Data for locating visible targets
↓↓↓

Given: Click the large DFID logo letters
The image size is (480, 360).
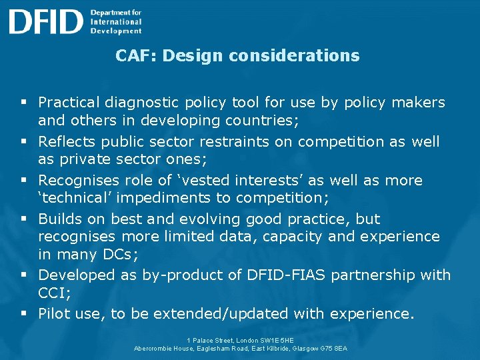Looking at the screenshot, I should [x=45, y=21].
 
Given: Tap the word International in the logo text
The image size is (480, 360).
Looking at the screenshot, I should [x=116, y=21].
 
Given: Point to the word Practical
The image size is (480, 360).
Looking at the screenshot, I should [x=69, y=103].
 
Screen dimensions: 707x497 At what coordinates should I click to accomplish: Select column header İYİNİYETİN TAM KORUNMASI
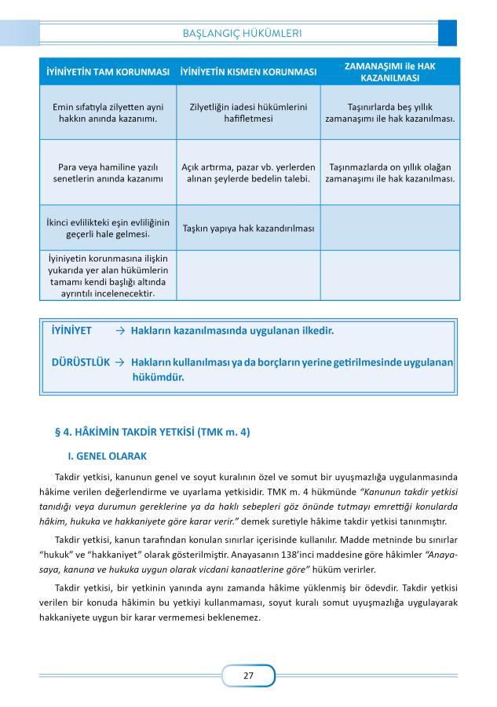point(108,71)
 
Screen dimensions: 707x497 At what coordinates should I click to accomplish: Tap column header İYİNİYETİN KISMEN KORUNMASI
point(248,71)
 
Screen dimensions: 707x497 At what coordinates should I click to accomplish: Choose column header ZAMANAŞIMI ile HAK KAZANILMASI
point(390,71)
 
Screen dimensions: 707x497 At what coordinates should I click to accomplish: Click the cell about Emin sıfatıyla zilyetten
point(108,112)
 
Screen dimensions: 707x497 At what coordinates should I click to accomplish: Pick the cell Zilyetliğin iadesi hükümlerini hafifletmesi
point(248,112)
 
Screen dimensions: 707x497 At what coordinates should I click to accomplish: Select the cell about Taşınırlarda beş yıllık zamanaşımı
point(390,112)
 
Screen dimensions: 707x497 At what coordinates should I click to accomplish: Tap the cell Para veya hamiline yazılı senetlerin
point(108,173)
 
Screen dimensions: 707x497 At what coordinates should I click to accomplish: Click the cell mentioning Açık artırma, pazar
point(248,173)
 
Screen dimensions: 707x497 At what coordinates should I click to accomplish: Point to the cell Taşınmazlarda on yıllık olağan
point(390,173)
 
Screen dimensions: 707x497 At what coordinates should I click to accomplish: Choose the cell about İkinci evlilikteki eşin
point(108,228)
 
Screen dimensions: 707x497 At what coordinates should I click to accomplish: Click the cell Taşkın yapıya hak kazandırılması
point(248,229)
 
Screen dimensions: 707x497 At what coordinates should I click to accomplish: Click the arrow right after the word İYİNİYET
point(120,331)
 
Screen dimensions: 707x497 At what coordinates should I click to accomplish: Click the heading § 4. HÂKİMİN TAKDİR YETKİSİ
point(152,431)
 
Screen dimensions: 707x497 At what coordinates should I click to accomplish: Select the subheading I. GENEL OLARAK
point(108,456)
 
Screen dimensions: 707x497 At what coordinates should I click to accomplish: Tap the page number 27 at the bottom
point(248,675)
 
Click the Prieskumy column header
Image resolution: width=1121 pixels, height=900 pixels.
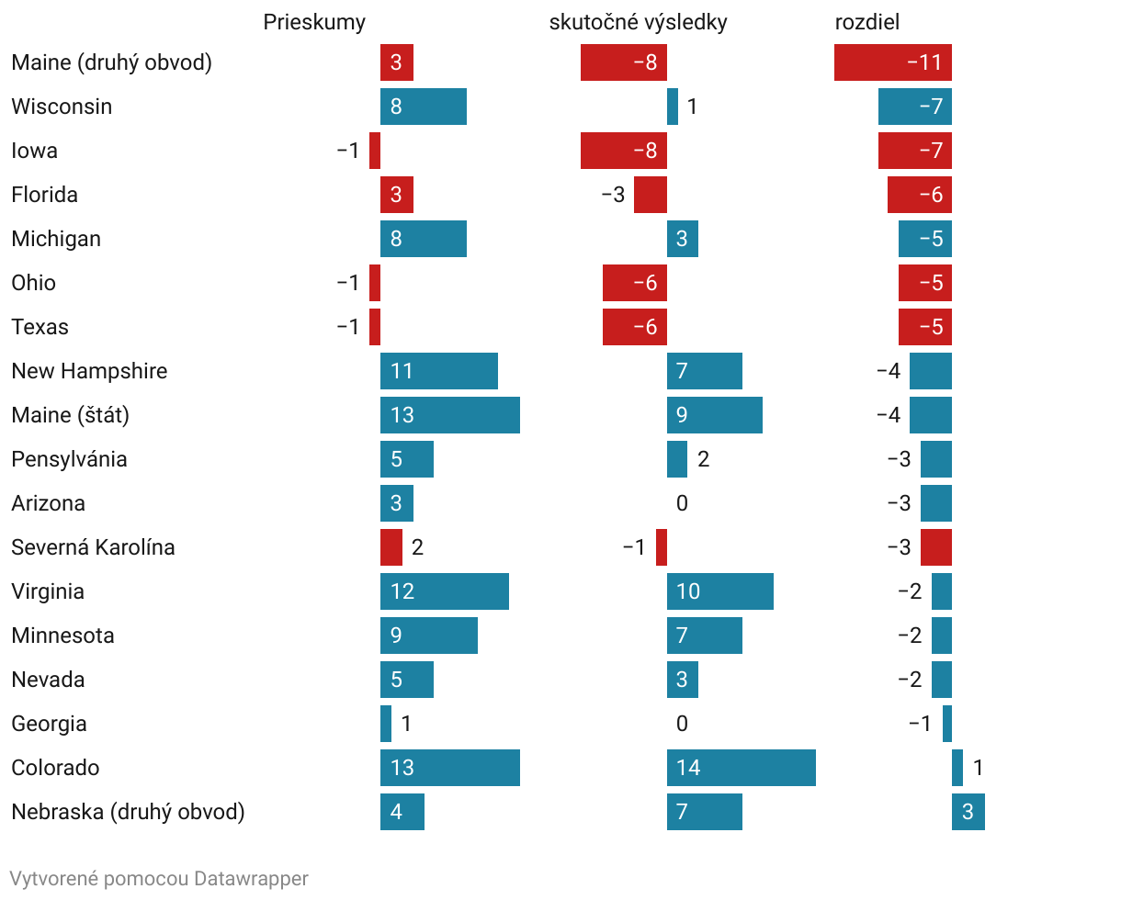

↑↑↑

PROBLEM DETAILS
Return every item above word for word, leaving out the pictures.

SOLUTION FOR THIS EXERCISE
Given: Click the large DFID logo letters
The image size is (480, 360).
Looking at the screenshot, I should [x=45, y=21].
 
Given: Tap the word International in the logo text
The image size is (480, 360).
Looking at the screenshot, I should [x=116, y=21].
 
Given: Point to the word Practical
The image size is (480, 360).
Looking at the screenshot, I should [x=69, y=103].
 
Screen dimensions: 707x497 At what coordinates should I click to accomplish: Select column header İYİNİYETİN TAM KORUNMASI
point(108,71)
 
Screen dimensions: 707x497 At what coordinates should I click to accomplish: Tap column header İYİNİYETİN KISMEN KORUNMASI
point(248,71)
 
Screen dimensions: 707x497 At what coordinates should I click to accomplish: Choose column header ZAMANAŞIMI ile HAK KAZANILMASI
point(390,71)
 
Screen dimensions: 707x497 At what coordinates should I click to accomplish: Click the cell about Emin sıfatıyla zilyetten
point(108,112)
 
Screen dimensions: 707x497 At what coordinates should I click to accomplish: Pick the cell Zilyetliğin iadesi hükümlerini hafifletmesi
point(248,112)
 
Screen dimensions: 707x497 At what coordinates should I click to accomplish: Select the cell about Taşınırlarda beş yıllık zamanaşımı
point(390,112)
 
Screen dimensions: 707x497 At what coordinates should I click to accomplish: Tap the cell Para veya hamiline yazılı senetlerin
point(108,173)
 
Screen dimensions: 707x497 At what coordinates should I click to accomplish: Click the cell mentioning Açık artırma, pazar
point(248,173)
 
Screen dimensions: 707x497 At what coordinates should I click to accomplish: Point to the cell Taşınmazlarda on yıllık olağan
point(390,173)
 
Screen dimensions: 707x497 At what coordinates should I click to accomplish: Choose the cell about İkinci evlilikteki eşin
point(108,228)
 
Screen dimensions: 707x497 At what coordinates should I click to accomplish: Click the cell Taşkın yapıya hak kazandırılması
point(248,229)
 
Screen dimensions: 707x497 At what coordinates should I click to accomplish: Click the arrow right after the word İYİNİYET
point(120,331)
 
Screen dimensions: 707x497 At what coordinates should I click to accomplish: Click the heading § 4. HÂKİMİN TAKDİR YETKİSİ
point(152,431)
 
Screen dimensions: 707x497 At what coordinates should I click to accomplish: Select the subheading I. GENEL OLARAK
point(108,456)
 
Screen dimensions: 707x497 At what coordinates should I click to accomplish: Tap the page number 27 at the bottom
point(248,675)
 
Click the Prieskumy column header
Image resolution: width=1121 pixels, height=900 pixels.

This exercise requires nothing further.